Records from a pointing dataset
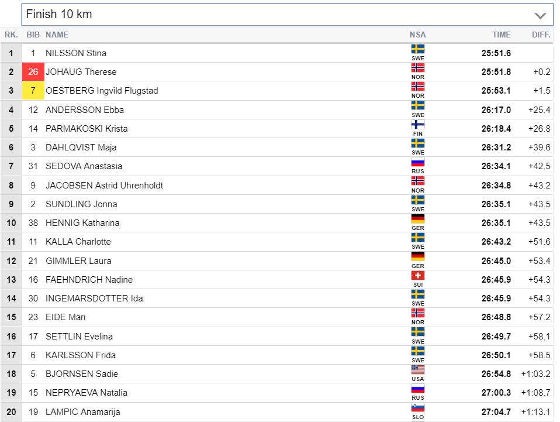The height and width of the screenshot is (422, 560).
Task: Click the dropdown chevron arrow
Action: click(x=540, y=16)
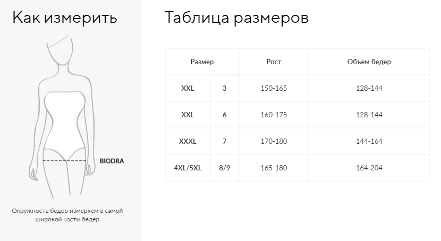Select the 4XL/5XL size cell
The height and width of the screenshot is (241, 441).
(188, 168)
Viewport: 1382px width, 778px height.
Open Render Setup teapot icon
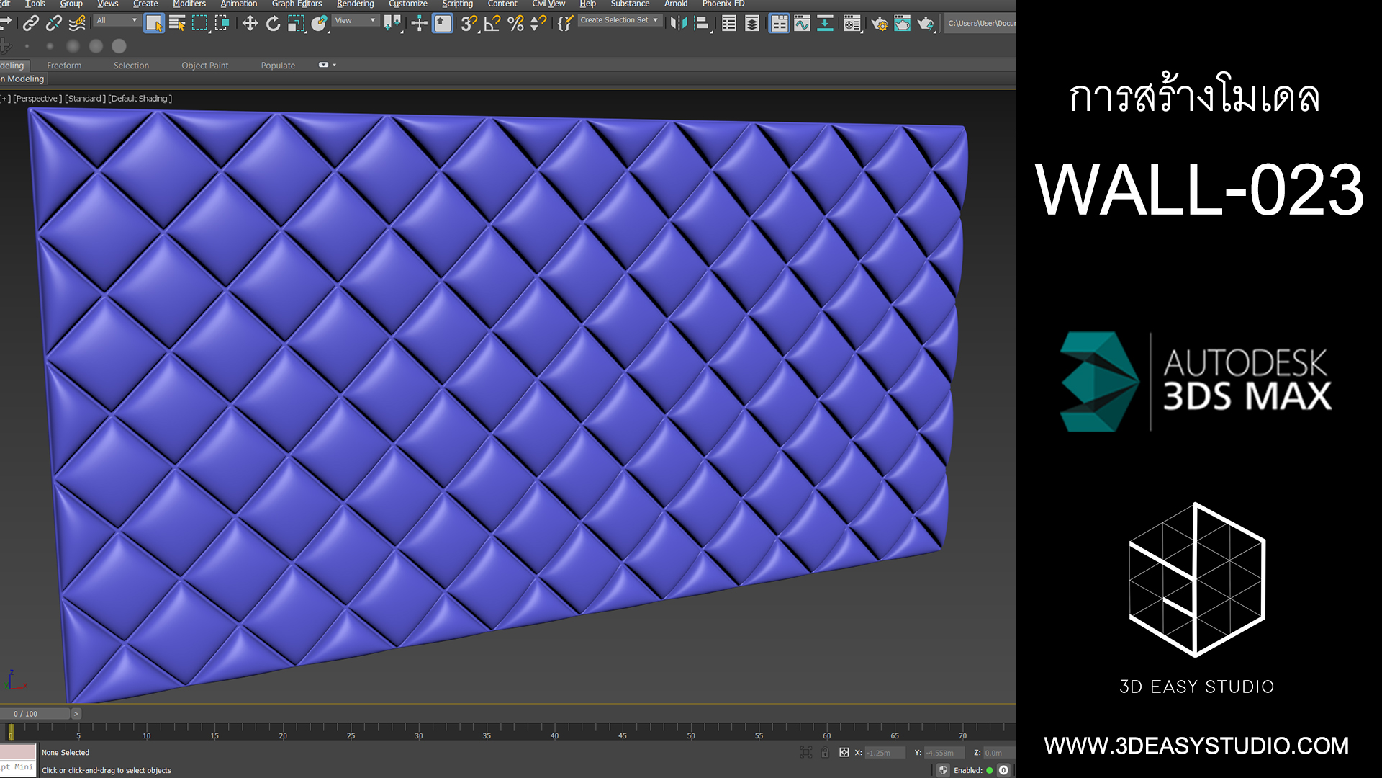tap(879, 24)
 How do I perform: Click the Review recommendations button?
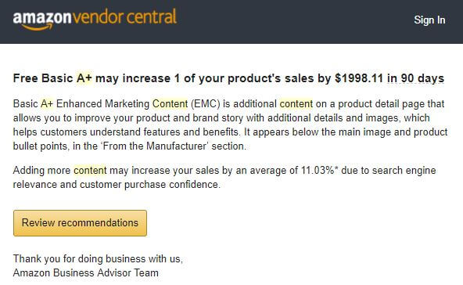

> _Given problem_
Substitute "Display" for "Viewport" throughout the data above, change nothing else, and omit the pictures from your output.

> _Exercise solution_
The height and width of the screenshot is (422, 560).
Task: Click the dropdown chevron arrow
Action: click(x=540, y=16)
Select the 4XL/5XL size cell
The height and width of the screenshot is (241, 441).
(188, 168)
Display: 1382px width, 778px height.
Open Render Setup teapot icon
tap(879, 24)
 How do I perform: Click the Review recommendations button?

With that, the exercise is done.